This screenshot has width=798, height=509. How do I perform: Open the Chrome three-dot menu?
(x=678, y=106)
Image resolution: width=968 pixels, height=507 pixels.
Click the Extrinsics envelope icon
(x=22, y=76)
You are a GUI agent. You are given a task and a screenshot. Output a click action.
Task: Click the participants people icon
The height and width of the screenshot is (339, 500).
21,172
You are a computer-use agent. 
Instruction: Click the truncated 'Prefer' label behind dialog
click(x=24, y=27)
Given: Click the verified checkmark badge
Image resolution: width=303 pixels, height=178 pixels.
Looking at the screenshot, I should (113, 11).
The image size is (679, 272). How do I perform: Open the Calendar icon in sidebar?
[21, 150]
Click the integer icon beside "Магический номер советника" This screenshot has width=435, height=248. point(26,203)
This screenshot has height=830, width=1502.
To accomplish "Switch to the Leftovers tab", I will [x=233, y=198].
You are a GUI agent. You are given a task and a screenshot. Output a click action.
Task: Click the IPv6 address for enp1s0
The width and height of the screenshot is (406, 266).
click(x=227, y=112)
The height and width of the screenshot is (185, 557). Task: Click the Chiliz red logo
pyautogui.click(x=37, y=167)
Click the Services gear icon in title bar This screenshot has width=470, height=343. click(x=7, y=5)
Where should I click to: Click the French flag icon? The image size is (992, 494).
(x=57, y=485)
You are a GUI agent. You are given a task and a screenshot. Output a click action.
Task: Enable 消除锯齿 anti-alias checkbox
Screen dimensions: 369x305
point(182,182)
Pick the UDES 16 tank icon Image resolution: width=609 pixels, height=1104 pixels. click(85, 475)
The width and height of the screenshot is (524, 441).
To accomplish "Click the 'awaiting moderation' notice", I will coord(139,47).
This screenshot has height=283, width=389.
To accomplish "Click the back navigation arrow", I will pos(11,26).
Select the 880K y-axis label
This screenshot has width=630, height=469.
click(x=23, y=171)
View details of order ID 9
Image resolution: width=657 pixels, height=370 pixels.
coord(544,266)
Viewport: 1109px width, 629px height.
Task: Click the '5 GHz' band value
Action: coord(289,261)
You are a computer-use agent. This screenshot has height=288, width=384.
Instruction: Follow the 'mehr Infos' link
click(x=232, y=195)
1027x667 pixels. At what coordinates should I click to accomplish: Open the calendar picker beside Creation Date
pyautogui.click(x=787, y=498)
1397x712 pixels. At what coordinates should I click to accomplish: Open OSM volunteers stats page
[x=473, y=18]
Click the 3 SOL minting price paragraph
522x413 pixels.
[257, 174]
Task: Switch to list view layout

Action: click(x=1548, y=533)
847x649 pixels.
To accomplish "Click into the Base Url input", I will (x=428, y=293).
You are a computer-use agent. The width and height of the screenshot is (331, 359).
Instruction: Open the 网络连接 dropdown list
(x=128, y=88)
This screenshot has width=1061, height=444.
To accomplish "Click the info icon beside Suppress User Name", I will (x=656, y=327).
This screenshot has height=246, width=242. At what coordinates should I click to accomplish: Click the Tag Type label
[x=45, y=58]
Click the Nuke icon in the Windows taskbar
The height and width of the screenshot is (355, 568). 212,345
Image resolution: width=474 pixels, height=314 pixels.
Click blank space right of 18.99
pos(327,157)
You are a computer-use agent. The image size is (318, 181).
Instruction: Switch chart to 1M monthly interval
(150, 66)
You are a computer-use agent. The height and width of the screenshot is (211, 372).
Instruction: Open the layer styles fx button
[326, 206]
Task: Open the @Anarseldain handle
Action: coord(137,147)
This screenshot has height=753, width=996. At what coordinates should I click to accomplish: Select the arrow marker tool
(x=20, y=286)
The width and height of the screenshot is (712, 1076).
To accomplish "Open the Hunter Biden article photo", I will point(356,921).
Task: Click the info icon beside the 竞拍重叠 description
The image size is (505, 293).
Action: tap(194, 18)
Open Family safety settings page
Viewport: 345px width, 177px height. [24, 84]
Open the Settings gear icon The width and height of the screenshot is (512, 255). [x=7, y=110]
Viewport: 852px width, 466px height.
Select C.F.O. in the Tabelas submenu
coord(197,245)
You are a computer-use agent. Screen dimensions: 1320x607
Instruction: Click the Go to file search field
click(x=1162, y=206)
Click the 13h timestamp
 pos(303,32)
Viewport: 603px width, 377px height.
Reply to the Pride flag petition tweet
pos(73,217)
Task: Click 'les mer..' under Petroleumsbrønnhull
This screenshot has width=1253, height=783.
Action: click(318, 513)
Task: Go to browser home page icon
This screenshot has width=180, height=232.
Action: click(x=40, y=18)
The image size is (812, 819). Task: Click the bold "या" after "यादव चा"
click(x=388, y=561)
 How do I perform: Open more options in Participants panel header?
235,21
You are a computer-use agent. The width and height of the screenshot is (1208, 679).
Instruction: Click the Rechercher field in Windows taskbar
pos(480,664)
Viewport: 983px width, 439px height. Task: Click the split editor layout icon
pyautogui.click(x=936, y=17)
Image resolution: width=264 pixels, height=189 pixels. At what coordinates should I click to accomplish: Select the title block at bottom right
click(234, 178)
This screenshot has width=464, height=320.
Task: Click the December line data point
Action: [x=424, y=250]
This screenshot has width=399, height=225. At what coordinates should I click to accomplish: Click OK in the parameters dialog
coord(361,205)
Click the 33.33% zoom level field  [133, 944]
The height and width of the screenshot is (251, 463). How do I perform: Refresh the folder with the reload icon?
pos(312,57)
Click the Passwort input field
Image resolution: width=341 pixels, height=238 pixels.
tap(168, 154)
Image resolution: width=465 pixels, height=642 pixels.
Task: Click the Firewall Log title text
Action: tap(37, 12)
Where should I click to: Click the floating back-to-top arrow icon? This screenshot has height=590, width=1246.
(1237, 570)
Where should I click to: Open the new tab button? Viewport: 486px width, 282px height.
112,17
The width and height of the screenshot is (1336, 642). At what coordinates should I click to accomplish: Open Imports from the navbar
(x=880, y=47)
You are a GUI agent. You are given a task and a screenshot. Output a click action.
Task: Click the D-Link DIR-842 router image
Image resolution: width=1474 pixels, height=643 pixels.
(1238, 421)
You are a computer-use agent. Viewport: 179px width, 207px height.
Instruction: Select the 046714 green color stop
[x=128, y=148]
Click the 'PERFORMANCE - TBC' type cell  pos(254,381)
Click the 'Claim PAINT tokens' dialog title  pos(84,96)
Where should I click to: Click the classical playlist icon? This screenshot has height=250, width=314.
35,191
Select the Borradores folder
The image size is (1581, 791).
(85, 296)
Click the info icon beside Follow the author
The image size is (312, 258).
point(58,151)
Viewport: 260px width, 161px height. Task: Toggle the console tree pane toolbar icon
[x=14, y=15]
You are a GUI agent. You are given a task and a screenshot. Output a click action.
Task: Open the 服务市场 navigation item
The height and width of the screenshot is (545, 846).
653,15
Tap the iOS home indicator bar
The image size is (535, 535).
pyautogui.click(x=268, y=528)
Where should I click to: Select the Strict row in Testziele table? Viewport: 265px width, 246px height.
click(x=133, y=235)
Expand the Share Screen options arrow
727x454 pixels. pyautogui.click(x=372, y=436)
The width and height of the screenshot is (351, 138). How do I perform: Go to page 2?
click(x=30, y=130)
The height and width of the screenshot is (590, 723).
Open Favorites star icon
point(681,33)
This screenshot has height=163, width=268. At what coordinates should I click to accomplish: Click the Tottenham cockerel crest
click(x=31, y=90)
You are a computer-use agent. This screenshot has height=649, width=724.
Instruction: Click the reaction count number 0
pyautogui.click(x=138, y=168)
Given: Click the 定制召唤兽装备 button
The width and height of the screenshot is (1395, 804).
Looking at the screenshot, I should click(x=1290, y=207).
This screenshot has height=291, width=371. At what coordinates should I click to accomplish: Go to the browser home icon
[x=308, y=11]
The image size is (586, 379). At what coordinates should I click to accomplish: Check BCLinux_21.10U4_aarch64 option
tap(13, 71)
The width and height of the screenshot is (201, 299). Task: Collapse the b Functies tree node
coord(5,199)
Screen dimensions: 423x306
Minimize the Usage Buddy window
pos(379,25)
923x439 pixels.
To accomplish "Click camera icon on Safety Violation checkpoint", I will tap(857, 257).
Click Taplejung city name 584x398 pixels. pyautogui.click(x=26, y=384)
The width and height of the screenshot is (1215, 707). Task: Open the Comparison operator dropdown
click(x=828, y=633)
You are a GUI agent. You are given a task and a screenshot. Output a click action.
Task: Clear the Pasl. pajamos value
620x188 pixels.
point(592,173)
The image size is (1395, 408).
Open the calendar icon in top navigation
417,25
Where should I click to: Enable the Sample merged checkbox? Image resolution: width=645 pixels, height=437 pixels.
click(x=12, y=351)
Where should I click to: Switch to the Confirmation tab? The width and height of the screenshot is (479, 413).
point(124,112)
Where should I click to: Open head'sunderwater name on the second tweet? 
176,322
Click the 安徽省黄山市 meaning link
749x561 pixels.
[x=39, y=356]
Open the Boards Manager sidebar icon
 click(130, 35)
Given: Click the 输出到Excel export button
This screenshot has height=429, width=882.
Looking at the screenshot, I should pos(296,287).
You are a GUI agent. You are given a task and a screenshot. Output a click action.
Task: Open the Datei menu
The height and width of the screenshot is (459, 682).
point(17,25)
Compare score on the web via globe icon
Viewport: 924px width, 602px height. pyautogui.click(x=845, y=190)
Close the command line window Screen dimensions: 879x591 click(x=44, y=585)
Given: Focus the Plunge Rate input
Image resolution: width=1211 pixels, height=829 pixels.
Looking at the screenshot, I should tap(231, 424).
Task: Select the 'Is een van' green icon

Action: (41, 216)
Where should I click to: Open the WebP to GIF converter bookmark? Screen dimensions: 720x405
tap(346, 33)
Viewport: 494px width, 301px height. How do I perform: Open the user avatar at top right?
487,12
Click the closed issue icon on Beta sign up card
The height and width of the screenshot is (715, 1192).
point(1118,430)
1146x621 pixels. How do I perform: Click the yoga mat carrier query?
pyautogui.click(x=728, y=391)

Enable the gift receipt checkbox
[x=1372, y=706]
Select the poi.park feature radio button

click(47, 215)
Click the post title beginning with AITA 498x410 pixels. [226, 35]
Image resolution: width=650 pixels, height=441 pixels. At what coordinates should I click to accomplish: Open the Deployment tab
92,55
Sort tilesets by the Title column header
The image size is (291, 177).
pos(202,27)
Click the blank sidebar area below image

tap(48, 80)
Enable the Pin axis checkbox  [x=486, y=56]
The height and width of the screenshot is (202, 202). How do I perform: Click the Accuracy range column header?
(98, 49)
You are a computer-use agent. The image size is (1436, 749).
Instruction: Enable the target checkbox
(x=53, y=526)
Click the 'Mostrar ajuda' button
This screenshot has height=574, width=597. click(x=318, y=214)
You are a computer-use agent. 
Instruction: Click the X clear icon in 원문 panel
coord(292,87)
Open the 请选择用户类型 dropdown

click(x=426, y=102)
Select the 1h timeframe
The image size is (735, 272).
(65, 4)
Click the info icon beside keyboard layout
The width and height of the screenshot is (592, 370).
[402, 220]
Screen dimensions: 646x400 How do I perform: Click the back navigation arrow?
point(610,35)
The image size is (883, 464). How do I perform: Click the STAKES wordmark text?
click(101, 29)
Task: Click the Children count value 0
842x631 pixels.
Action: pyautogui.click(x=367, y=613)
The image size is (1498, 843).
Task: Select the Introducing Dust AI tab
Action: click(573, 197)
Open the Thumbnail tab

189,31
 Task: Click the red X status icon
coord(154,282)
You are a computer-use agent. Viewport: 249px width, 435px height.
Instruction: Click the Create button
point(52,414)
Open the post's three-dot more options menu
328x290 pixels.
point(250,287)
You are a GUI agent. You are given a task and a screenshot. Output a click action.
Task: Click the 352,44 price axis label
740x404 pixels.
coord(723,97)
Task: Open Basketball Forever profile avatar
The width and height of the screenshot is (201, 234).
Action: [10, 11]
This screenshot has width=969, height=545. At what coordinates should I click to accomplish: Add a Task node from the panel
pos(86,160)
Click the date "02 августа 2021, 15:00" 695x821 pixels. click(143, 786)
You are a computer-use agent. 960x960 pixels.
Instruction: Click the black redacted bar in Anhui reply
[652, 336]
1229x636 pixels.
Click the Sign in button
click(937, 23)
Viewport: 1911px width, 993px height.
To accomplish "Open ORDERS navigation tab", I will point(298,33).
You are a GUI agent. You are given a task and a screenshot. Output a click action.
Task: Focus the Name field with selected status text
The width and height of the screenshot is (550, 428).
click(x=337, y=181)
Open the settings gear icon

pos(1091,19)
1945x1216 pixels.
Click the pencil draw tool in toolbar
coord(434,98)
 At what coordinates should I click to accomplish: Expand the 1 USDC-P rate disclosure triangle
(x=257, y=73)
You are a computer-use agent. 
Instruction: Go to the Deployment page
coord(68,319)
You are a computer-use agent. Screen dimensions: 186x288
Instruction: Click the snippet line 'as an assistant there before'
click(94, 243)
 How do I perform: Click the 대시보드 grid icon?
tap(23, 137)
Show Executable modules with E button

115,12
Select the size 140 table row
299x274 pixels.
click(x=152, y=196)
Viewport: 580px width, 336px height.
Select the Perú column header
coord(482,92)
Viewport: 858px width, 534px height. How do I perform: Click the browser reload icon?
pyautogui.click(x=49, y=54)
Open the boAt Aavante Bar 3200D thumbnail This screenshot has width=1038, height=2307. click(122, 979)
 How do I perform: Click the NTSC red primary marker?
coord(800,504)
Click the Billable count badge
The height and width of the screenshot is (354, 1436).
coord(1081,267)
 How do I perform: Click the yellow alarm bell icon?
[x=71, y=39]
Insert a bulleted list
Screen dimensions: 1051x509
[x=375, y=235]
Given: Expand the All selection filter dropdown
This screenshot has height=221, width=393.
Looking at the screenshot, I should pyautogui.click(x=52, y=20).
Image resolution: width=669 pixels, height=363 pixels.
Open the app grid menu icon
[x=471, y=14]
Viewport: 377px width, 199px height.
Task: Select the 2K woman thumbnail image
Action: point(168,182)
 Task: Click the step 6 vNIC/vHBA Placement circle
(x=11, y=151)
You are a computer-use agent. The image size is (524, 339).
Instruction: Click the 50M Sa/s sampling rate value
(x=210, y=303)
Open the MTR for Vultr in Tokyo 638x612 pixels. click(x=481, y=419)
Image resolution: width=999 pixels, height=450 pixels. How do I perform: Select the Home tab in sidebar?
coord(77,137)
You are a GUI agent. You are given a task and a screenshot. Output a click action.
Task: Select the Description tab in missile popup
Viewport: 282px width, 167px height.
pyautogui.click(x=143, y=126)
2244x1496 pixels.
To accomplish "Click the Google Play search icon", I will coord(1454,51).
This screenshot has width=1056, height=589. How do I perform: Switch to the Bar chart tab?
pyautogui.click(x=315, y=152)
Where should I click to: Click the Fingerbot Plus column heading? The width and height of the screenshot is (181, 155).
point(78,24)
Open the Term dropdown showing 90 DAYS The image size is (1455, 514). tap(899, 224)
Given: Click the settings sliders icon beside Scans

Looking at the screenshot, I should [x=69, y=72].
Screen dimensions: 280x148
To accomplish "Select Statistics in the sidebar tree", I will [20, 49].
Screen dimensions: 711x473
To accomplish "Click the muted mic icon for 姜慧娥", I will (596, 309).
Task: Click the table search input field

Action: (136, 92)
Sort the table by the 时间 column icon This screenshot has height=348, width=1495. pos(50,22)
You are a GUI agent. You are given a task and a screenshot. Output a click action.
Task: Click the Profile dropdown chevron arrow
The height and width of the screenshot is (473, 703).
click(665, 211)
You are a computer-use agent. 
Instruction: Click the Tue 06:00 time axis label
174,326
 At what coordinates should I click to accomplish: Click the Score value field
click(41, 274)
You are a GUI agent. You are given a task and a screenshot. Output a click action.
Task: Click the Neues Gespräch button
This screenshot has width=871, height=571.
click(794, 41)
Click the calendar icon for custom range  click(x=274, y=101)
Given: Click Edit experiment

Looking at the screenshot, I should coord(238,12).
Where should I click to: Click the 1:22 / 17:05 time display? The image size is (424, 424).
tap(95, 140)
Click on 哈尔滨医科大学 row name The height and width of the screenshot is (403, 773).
+ + + + + + +
Among the lines above, repeat exactly those from the line with "The height and width of the screenshot is (185, 557)." to the line with "This screenshot has width=1061, height=444.", counting both ends.

The height and width of the screenshot is (185, 557). Task: Click the Chiliz red logo
pyautogui.click(x=37, y=167)
Click the Services gear icon in title bar This screenshot has width=470, height=343. click(x=7, y=5)
Where should I click to: Click the French flag icon? The image size is (992, 494).
(x=57, y=485)
You are a GUI agent. You are given a task and a screenshot. Output a click action.
Task: Enable 消除锯齿 anti-alias checkbox
Screen dimensions: 369x305
point(182,182)
Pick the UDES 16 tank icon Image resolution: width=609 pixels, height=1104 pixels. click(85, 475)
The width and height of the screenshot is (524, 441).
To accomplish "Click the 'awaiting moderation' notice", I will coord(139,47).
This screenshot has height=283, width=389.
To accomplish "Click the back navigation arrow", I will pos(11,26).
Select the 880K y-axis label
This screenshot has width=630, height=469.
click(x=23, y=171)
View details of order ID 9
Image resolution: width=657 pixels, height=370 pixels.
coord(544,266)
Viewport: 1109px width, 629px height.
Task: Click the '5 GHz' band value
Action: coord(289,261)
You are a computer-use agent. This screenshot has height=288, width=384.
Instruction: Follow the 'mehr Infos' link
click(x=232, y=195)
1027x667 pixels. At what coordinates should I click to accomplish: Open the calendar picker beside Creation Date
pyautogui.click(x=787, y=498)
1397x712 pixels. At what coordinates should I click to accomplish: Open OSM volunteers stats page
[x=473, y=18]
Click the 3 SOL minting price paragraph
522x413 pixels.
[257, 174]
Task: Switch to list view layout

Action: click(x=1548, y=533)
847x649 pixels.
To accomplish "Click into the Base Url input", I will (x=428, y=293).
You are a computer-use agent. The width and height of the screenshot is (331, 359).
Instruction: Open the 网络连接 dropdown list
(x=128, y=88)
This screenshot has width=1061, height=444.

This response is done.